Nós devemos pedir alguma coisa a São Bruno amanhã, que é o seu dia, embora a festa do santo não prevaleça em dia de Domingo. O que devemos lhe pedir? O amor à despretensão. Nós não pretendermos ter nada, não pretendermos parecer nada, nós amarmos viver desconhecidos, ignorados pelos outros, voltados exclusivamente para Deus Nosso Senhor e para Nossa Senhora, ainda que vivendo no meio dos outros, não nos preocupando com o que os outros estão pensando a nosso respeito.

E seja lá por quem for: nossos círculos sociais ou as pessoas pelas quais tenhamos essa forma de sujeição meio hipnótica que a geração nova tem em relação a alguns mais próximos, sermos indiferentes. Julguem-nos como quiserem! não nos julguem! olhem-nos com uma insistência exagerada! vaiem-nos! persigam-nos! aplaudam-nos!... para nós é completamente indiferente. O que nos importa a nós é a nossa solidão.

Não apenas a solidão material, não estarmos fisicamente no meio dos outros: é uma solidão espiritual, pela qual nada nos importa em última análise, a não ser a Santa Igreja Católica, Apostólica, Romana, a ortodoxia, a fidelidade ao estado de graça e à verdadeira doutrina católica, a salvação de nossa alma e nós irmos para o céu. A própria salvação dos outros só nos importar porque dá glória a Deus, caso contrário não nos importaria também. Isso é o que devemos acima de tudo desejar.

Exatamente essa solidão que tem como ricochete que quando se alcança essa graça, não se tem a mania de viver no meio dos outros, não se tem a mania de viver conversando com os outros, não precisa estar continuamente falando ou ouvindo falar. Mas a gente tem a alegria da santa solidão.

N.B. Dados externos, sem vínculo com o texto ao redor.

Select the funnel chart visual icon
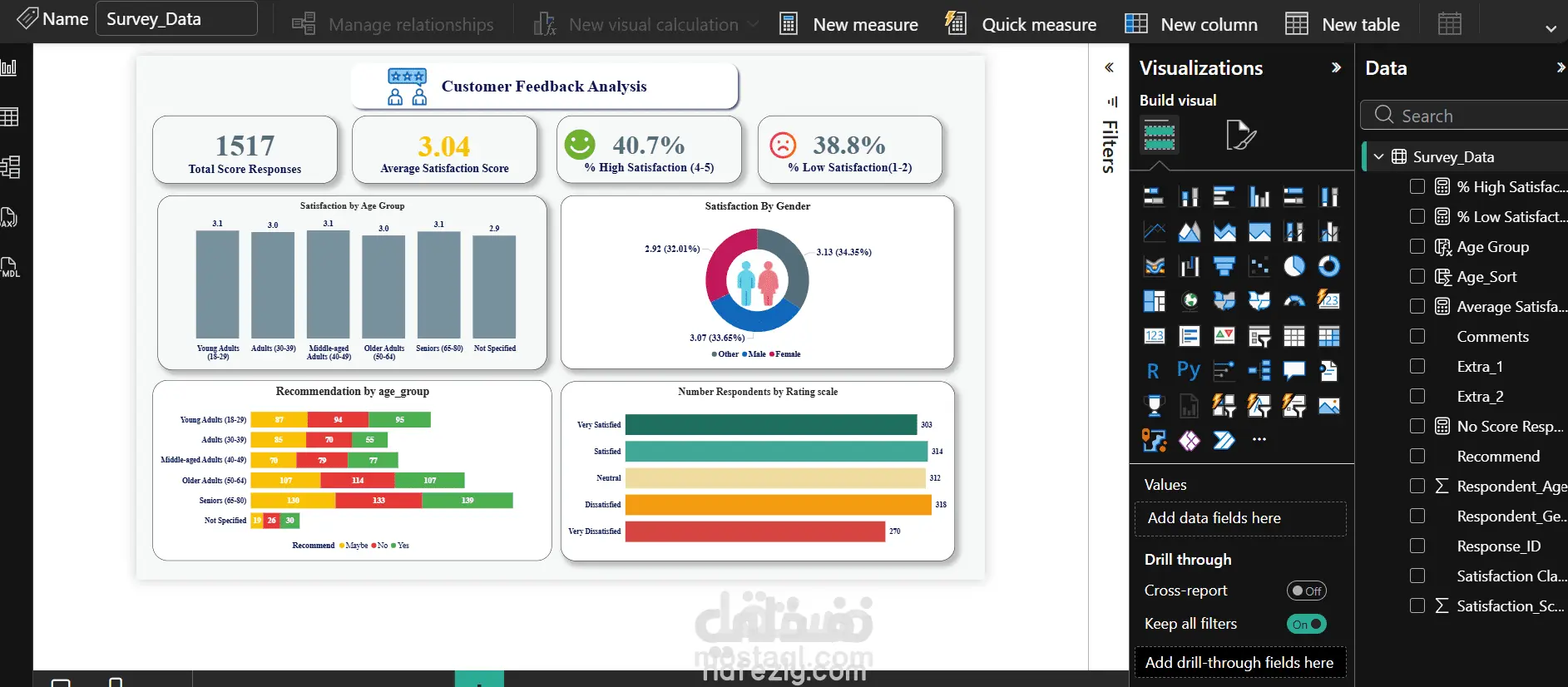 tap(1224, 266)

São Bernardo - outro grande solitário - tinha essa expressão magnífica: “O sola beatitudo, o beata solitudo. - Ó tu que és a única bem-aventurança, ó bem-aventurada solidão”! A alma pode medir em que medida é de Deus, na medida em que aprecia a solidão. Ou melhor, ela aprecia a solidão, na medida em que ela, estando só, se sente unida a Deus, se sente em contato com Nossa Senhora, se sente mais autenticamente uma célula viva e sagrada da Santa Igreja Católica, Apostólica, Romana.

Assim, portanto, devemos pedir esse espírito de despretensão e, portanto, de recolhimento a São Bruno, esperando que dessa forma ele ponha em nós algo do espírito admirável de seus filhos, que são os cartuxos. O verdadeiro católico deve admirar todas as Ordens Religiosas e a tal ponto que tenha em si algo de todas elas, tenha uma síntese de todas as Ordens Religiosas dentro de si. Não como elas são, infelizmente, hoje em dia, mas como deveriam ser.

Então, amanhã nosso pensamento deve enlevar-se com São Bruno e com a Cartuxa e deve desolar-se pensando que, infelizmente, é provável que também as Cartuxas estejam numa situação tristíssima. Então pedir a São Bruno que olhe para a pobre situação da pobre Igreja Católica, Apostólica, Romana...

Como essas palavras cortam os lábios e cortam o coração! A Igreja que é a Rainha do mundo, a obra prima de Deus, dEla se poder dizer: a pobre Igreja Católica, Apostólica, Romana!...

Pobres de nós que não passamos pela tristeza de não compreender o que é a pobreza da Igreja Católica, Apostólica, Romana. Vamos pedir a São Bruno que nos faça compreender isto e que no Reino de Maria a Cartuxa refloresça bem como todas as joias da Igreja, para a glória de Nossa Senhora e de Nosso Senhor Jesus Cristo.